Work to be completed — Identify every line in the records below that contains the string "chip", and copy each such line. Matching is case-sensitive.

Records from a collection
*-*-*
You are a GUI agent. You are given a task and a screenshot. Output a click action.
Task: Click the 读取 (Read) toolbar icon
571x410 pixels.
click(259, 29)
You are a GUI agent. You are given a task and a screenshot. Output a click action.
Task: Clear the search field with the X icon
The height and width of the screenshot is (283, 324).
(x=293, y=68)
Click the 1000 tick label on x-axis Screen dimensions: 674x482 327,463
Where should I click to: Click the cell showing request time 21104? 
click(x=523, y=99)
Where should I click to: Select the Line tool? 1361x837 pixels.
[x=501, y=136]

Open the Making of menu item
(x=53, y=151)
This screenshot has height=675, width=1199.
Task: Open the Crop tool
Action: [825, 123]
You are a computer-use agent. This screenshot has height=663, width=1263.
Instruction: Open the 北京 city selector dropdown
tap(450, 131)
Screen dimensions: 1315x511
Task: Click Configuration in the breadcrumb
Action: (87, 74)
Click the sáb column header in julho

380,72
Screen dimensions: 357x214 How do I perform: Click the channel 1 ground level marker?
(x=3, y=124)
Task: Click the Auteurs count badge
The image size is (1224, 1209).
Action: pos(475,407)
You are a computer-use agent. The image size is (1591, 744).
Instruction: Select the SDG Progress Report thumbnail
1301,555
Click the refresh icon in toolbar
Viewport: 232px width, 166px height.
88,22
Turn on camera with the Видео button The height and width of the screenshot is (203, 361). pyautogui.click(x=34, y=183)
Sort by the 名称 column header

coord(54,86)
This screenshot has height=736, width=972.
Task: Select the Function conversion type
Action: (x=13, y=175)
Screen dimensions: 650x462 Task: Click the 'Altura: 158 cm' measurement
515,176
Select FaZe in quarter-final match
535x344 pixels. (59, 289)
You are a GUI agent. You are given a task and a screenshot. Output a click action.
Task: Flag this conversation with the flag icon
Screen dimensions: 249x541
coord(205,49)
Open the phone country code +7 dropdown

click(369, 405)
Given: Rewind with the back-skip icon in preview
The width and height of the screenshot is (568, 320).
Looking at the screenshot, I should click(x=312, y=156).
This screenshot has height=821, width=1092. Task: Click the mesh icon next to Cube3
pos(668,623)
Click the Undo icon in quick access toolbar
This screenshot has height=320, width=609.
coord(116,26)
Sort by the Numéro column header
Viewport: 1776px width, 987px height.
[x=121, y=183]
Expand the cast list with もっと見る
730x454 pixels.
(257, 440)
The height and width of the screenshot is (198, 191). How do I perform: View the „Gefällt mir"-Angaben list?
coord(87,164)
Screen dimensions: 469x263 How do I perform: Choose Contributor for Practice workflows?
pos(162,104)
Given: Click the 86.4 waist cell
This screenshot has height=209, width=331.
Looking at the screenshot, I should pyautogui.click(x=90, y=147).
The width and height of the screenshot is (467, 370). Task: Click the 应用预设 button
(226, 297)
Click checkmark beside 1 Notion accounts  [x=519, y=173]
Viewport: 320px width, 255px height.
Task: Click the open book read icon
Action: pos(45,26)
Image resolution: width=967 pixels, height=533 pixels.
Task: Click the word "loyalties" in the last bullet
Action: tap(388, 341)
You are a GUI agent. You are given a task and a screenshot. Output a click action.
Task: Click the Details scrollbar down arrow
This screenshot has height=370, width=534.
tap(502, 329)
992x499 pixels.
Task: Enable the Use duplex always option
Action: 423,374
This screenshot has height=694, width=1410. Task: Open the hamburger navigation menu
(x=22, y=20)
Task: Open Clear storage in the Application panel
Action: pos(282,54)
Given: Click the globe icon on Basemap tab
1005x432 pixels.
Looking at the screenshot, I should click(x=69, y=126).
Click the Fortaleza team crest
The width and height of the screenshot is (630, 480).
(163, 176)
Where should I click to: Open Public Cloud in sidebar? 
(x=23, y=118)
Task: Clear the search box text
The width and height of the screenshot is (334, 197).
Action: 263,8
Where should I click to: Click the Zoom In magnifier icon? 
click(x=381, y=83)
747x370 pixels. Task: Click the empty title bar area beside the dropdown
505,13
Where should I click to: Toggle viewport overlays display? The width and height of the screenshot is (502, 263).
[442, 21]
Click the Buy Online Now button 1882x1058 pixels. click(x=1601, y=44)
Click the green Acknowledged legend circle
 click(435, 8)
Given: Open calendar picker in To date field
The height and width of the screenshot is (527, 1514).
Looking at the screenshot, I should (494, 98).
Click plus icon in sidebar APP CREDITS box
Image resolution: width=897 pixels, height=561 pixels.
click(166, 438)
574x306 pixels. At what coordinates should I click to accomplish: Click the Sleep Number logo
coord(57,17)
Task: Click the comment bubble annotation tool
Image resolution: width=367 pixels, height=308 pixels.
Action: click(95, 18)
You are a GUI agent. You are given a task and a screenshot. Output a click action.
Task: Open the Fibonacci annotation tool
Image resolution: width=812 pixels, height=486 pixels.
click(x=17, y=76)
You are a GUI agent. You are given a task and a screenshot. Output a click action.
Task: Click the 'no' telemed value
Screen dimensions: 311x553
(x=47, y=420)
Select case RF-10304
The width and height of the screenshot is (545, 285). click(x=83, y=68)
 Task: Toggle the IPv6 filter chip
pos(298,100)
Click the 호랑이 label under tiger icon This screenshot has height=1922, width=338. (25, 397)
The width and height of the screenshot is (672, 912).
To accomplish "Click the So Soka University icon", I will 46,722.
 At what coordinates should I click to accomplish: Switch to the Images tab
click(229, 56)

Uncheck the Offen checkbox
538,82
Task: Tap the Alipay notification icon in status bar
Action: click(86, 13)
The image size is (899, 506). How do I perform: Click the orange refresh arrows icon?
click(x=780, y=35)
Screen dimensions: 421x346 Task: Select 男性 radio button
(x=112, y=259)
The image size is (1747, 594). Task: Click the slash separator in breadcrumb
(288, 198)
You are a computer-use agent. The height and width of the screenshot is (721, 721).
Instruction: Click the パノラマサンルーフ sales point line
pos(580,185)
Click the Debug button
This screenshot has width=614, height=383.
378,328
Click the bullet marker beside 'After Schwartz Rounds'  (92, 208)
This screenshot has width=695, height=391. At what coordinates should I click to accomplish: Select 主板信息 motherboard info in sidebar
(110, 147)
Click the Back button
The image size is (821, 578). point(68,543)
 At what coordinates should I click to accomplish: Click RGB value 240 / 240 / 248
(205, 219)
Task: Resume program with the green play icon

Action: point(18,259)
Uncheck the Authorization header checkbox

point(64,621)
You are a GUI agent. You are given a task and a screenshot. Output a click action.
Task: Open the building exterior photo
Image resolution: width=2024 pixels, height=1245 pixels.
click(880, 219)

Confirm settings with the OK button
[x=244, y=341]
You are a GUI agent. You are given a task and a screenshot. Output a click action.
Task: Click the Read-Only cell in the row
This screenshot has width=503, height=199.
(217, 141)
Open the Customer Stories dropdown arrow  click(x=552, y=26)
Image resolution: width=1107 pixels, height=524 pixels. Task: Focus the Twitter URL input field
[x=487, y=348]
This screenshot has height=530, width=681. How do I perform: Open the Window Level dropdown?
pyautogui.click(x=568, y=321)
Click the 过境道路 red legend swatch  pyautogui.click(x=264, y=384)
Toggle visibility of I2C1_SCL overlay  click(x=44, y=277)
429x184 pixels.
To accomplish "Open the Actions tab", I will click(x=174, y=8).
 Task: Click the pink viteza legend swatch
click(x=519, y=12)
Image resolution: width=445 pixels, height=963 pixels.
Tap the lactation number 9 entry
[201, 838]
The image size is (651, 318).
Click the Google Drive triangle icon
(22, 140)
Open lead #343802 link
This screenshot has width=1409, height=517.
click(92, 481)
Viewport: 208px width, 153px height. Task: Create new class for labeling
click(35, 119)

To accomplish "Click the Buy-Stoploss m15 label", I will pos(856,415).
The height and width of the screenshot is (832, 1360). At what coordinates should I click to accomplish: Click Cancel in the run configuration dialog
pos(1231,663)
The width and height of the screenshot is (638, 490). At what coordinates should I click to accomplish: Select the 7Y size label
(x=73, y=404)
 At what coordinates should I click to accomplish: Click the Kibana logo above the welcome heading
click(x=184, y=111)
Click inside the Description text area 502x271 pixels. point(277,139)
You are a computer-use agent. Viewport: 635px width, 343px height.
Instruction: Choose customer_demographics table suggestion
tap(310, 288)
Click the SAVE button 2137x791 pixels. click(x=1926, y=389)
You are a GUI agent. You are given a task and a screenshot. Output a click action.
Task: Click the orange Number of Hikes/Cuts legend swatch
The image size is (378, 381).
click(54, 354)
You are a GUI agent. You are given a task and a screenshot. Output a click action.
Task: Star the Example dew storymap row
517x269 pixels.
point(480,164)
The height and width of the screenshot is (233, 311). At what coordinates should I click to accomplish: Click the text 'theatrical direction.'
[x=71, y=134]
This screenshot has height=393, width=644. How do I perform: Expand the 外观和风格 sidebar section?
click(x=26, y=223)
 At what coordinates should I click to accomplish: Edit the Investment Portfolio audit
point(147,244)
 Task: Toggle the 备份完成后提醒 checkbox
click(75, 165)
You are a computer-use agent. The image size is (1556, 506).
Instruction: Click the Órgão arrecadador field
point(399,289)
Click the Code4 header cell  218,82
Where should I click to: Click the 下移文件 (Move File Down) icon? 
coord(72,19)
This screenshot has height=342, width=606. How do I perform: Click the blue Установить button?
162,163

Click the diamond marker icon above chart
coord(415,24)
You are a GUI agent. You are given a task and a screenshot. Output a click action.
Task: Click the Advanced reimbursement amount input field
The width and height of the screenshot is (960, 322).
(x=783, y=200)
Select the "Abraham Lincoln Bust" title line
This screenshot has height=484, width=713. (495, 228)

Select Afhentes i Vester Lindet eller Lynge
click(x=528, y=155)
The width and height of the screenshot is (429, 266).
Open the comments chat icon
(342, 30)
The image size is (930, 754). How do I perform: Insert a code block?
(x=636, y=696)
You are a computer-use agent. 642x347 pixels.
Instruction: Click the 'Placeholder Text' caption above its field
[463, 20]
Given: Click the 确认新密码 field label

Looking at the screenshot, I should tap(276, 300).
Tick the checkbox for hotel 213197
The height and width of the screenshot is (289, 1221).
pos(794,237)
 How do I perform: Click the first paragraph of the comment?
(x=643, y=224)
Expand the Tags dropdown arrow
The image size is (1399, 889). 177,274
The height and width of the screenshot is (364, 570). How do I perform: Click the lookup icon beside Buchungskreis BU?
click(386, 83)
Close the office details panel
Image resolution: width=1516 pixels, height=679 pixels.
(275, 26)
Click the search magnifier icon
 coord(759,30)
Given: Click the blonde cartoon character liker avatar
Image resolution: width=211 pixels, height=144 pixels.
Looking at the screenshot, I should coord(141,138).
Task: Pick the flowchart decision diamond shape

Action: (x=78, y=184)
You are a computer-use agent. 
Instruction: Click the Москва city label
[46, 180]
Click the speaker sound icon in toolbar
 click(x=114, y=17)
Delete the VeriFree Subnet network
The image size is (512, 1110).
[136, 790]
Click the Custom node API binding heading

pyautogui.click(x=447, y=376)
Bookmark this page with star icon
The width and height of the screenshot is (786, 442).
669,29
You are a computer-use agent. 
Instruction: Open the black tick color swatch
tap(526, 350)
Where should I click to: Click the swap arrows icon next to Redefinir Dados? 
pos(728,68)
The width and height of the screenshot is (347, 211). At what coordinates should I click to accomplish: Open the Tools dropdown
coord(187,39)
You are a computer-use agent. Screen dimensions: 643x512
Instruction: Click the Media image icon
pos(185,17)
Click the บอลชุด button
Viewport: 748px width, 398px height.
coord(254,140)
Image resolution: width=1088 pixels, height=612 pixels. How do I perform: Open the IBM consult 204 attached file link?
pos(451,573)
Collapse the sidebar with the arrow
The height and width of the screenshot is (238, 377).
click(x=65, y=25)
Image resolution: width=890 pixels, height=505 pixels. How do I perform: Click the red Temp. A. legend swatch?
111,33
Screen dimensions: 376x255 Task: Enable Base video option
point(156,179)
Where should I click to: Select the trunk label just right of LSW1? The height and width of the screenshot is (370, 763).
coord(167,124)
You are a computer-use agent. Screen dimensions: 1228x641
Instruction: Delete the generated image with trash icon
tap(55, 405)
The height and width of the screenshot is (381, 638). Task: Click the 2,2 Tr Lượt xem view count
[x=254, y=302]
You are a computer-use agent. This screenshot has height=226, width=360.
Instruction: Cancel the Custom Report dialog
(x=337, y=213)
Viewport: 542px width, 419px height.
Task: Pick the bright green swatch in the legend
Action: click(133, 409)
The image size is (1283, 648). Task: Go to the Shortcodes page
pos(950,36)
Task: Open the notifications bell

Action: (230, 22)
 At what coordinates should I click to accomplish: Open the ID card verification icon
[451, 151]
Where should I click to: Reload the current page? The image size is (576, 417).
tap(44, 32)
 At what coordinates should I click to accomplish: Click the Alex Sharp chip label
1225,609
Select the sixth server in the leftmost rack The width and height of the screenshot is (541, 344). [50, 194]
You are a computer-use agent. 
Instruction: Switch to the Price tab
*-*-*
Finished exercise —
 Task: Toggle the IPv6 filter chip
 At what coordinates should I click to accomplish: Click the Alex Sharp chip label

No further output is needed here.